* _YOUR TASK_: Exactly as they appear, please output the lines from the one with "At what coordinates should I click to accomplish: Click" through the end of the material, without pictures.

* _STUDY MATERIAL_:

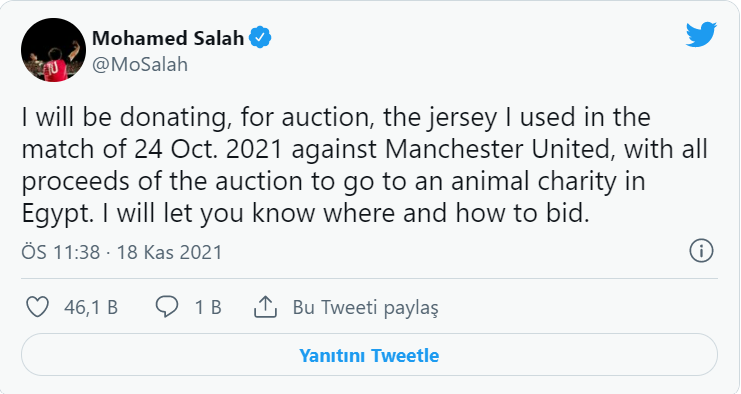Screen dimensions: 741x394
Task: Click the phrase animal charity in tweet
Action: 534,182
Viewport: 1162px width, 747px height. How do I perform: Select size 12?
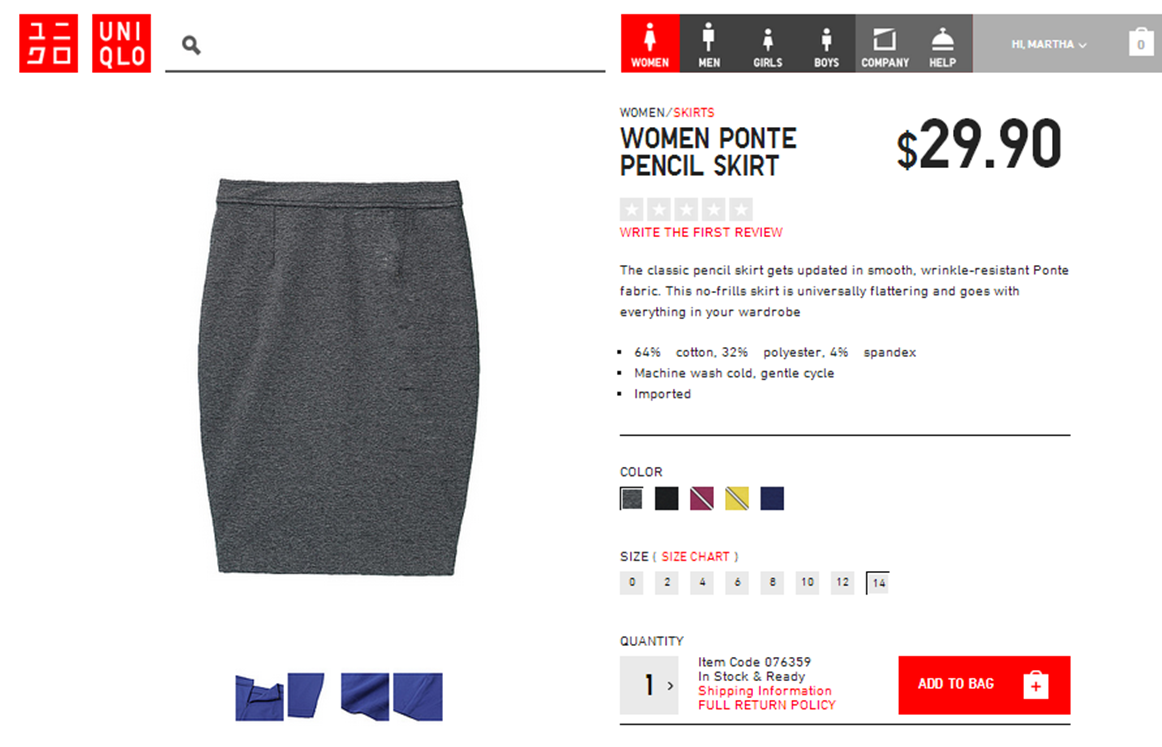pyautogui.click(x=842, y=582)
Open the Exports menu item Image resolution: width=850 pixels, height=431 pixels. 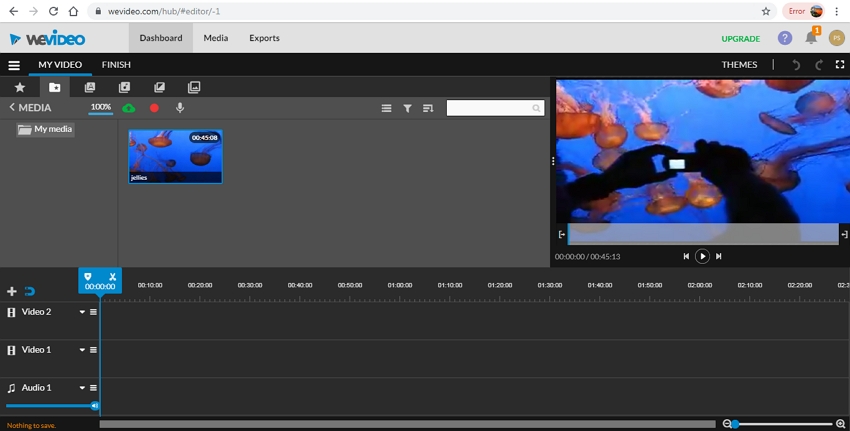pos(264,38)
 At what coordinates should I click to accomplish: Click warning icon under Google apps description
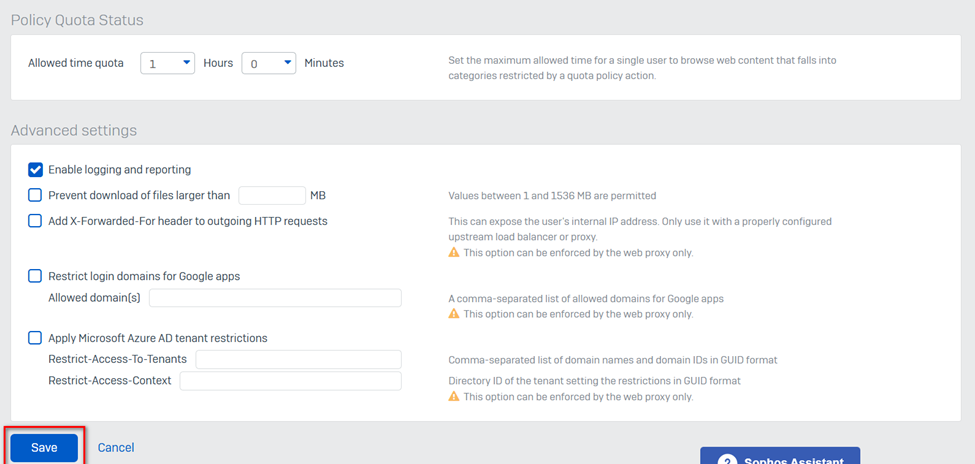(454, 314)
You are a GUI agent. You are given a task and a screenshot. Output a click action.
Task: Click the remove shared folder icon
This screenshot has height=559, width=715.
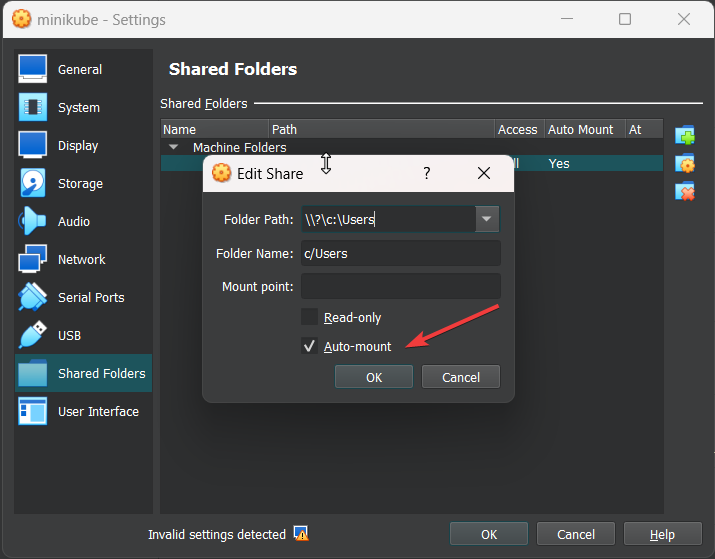pos(685,192)
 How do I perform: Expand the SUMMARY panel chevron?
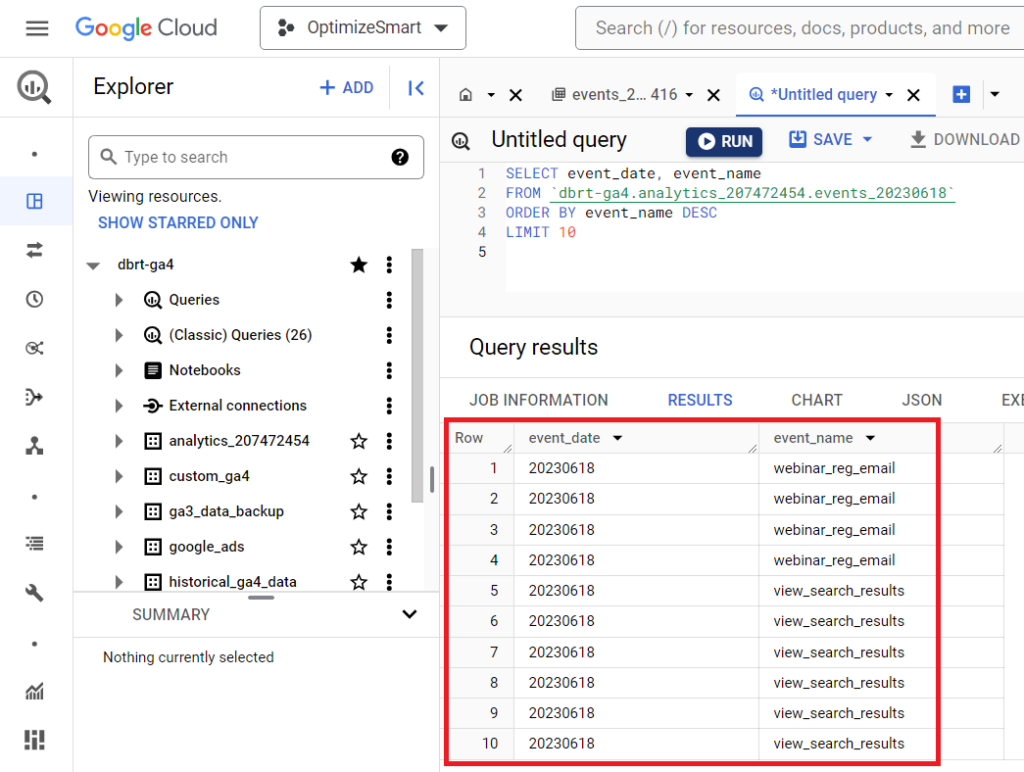(x=408, y=614)
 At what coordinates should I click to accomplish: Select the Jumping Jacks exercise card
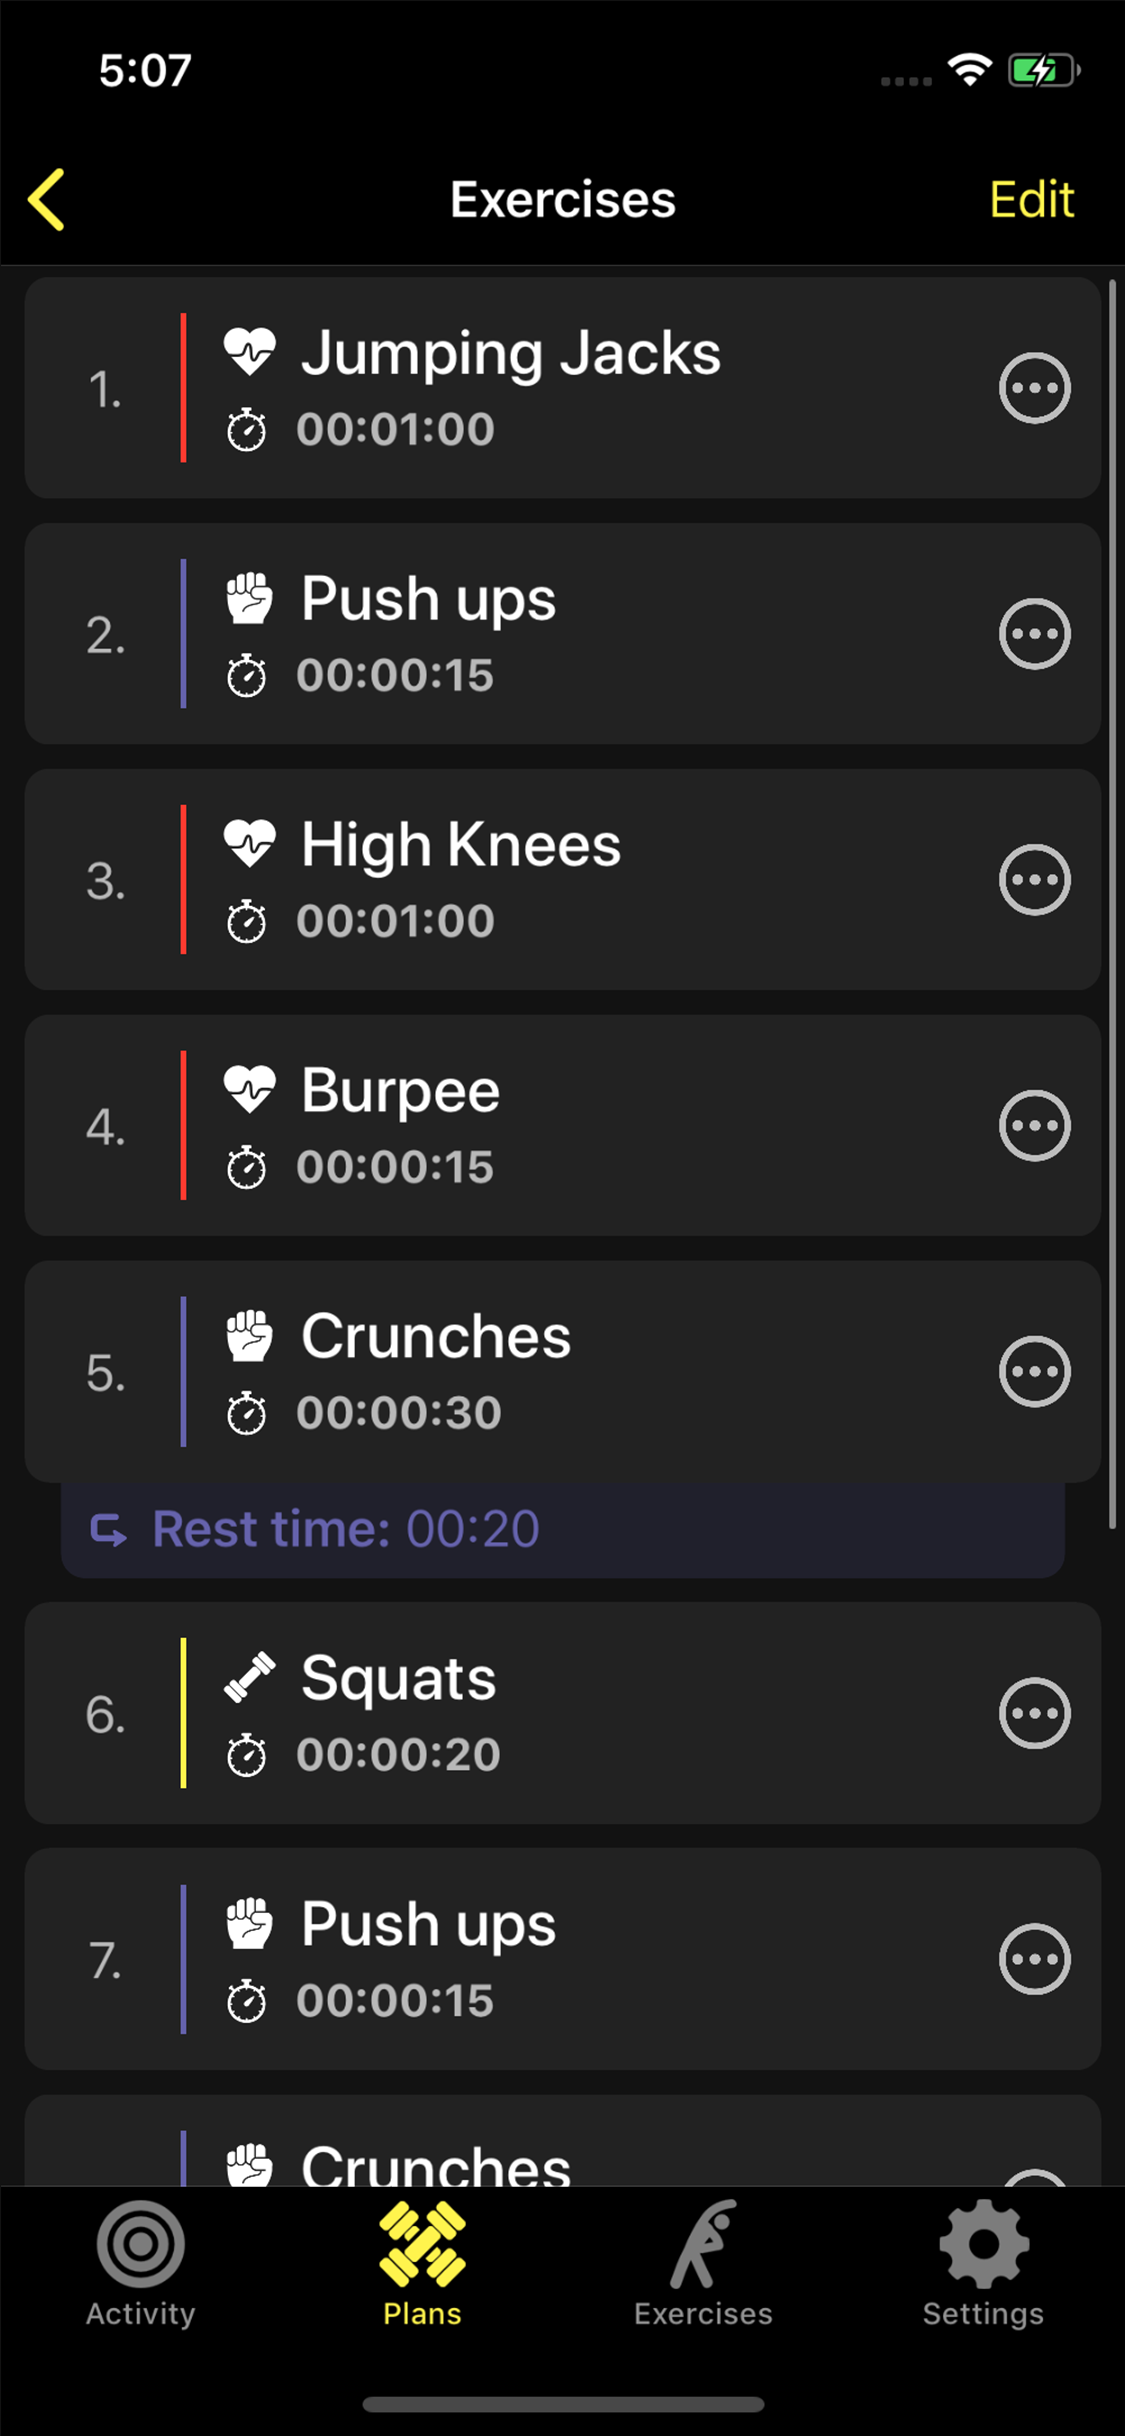600,388
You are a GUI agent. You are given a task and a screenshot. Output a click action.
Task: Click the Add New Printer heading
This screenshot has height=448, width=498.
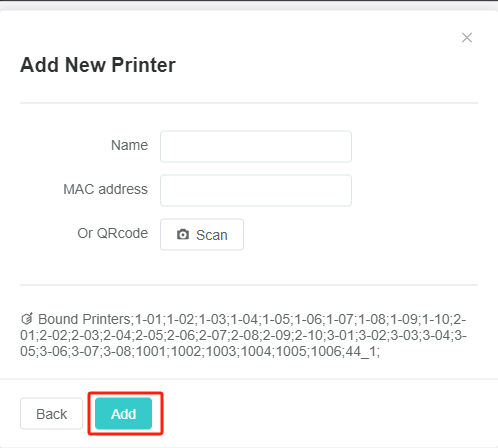coord(98,65)
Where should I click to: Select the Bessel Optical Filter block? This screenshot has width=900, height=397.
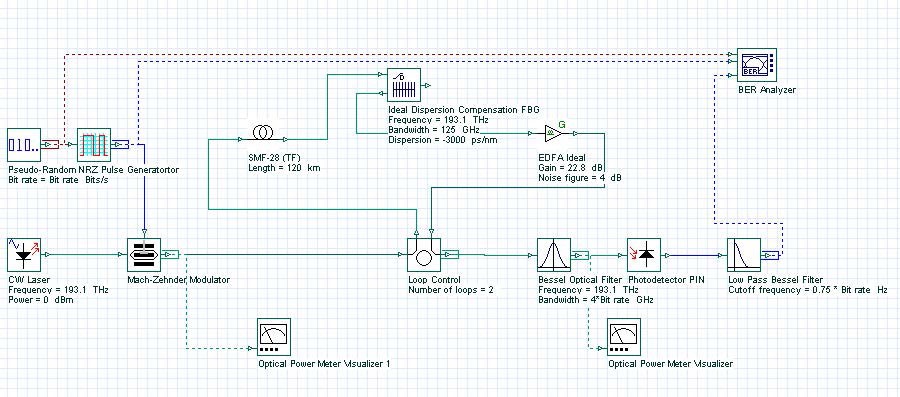coord(554,254)
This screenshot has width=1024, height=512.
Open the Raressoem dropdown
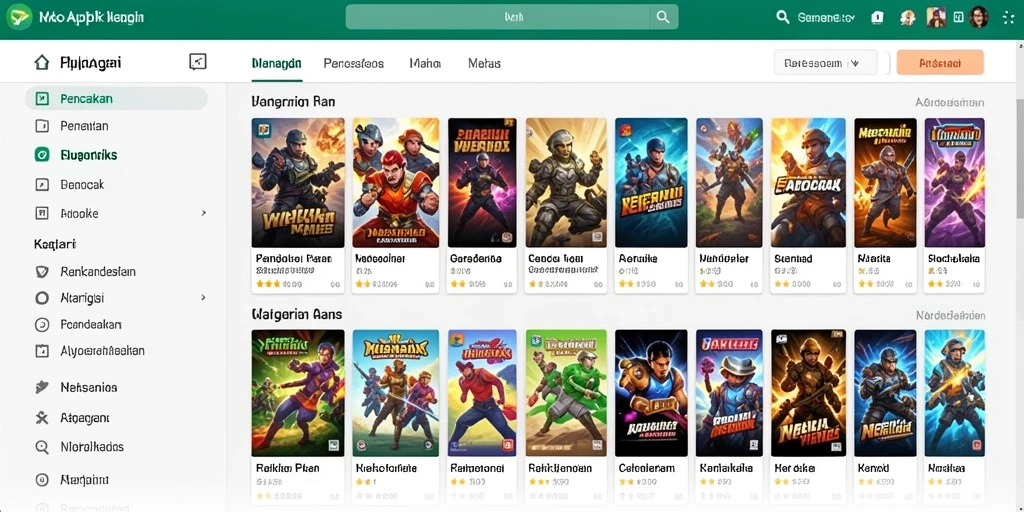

* _TASK RESPONSE_:
 At what coordinates should I click to accomplish: Click warning icon under Google apps description
(454, 314)
You are a GUI agent. You are given a task and a screenshot. Output a click action.
Task: Click the remove shared folder icon
This screenshot has height=559, width=715.
pos(685,192)
 How do I perform: Expand the SUMMARY panel chevron?
(x=408, y=614)
 At what coordinates should I click to accomplish: Select the Jumping Jacks exercise card
600,388
You are a GUI agent. You are given a task and a screenshot. Output a click action.
Task: Click the Add New Printer heading
This screenshot has height=448, width=498.
coord(98,65)
Where should I click to: Select the Bessel Optical Filter block? This screenshot has width=900, height=397.
coord(554,254)
This screenshot has width=1024, height=512.
Open the Raressoem dropdown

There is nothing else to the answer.